**Passage shown**
A manufacturing-related reorganization is hoped to boost efficiency for the orthopedic and surgical device firm.
Surgical instrument and orthopedic implant maker Symmetry Medical (Warsaw, IN) has announced plans to boost its manufacturing capacity at its headquarters in Warsaw while shuttering plants in New Bedford, MA and Avilla, IN.
Acquired by Tecomet back in December, the company said it made the move to boost efficiency, and noted that the goods made at its Avilla facility were similar to those it made elsewhere. Evidently neither plant did much to pad the firm’s bottom line. “Both facilities have struggled to make a profit over the past several years,” according to a statement released by the company.
It was something of a change in message from a December report that stated that no job cuts were planned for the hundreds of employees working at Symmetry Medical’s former OEM Solutions operations in northeast Indiana.

**Work order 1**
Write out the part of the Symmetry Medical article between "Surgical instrument and" and "by the company.", inclusive.
**Work order 2**
Translate this sentence from the Symmetry Medical article into Spanish: "A manufacturing-related reorganization is hoped to boost efficiency for the orthopedic and surgical device firm."
The listing has nothing to do with the Symmetry Medical article.

**Input data**
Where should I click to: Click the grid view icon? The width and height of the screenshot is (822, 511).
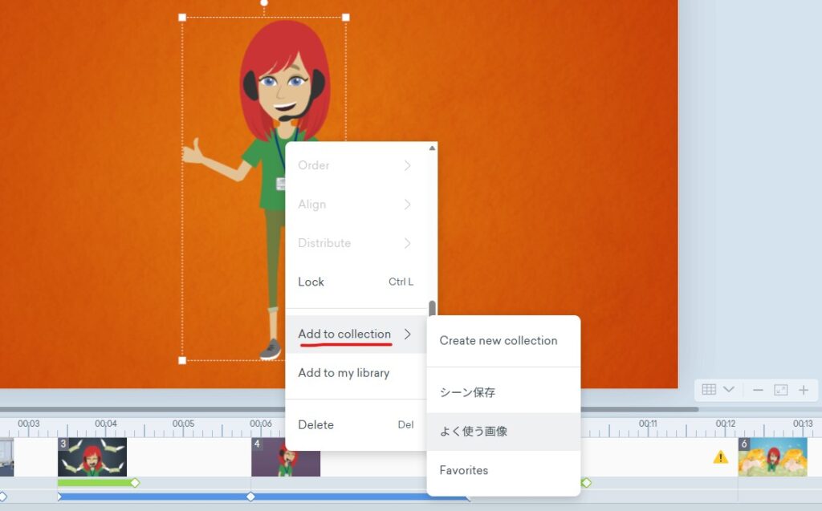click(709, 390)
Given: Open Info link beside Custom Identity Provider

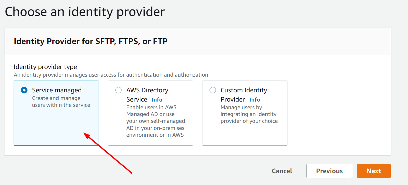Looking at the screenshot, I should tap(254, 100).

**Expected answer 1**
Surgical instrument and orthopedic implant maker Symmetry Medical (Warsaw, IN) has announced plans to boost its manufacturing capacity at its headquarters in Warsaw while shuttering plants in New Bedford, MA and Avilla, IN.
Acquired by Tecomet back in December, the company said it made the move to boost efficiency, and noted that the goods made at its Avilla facility were similar to those it made elsewhere. Evidently neither plant did much to pad the firm’s bottom line. “Both facilities have struggled to make a profit over the past several years,” according to a statement released by the company.

**Expected answer 2**
Se espera que una reorganización relacionada con la fabricación aumente la eficiencia de la empresa de dispositivos ortopédicos y quirúrgicos.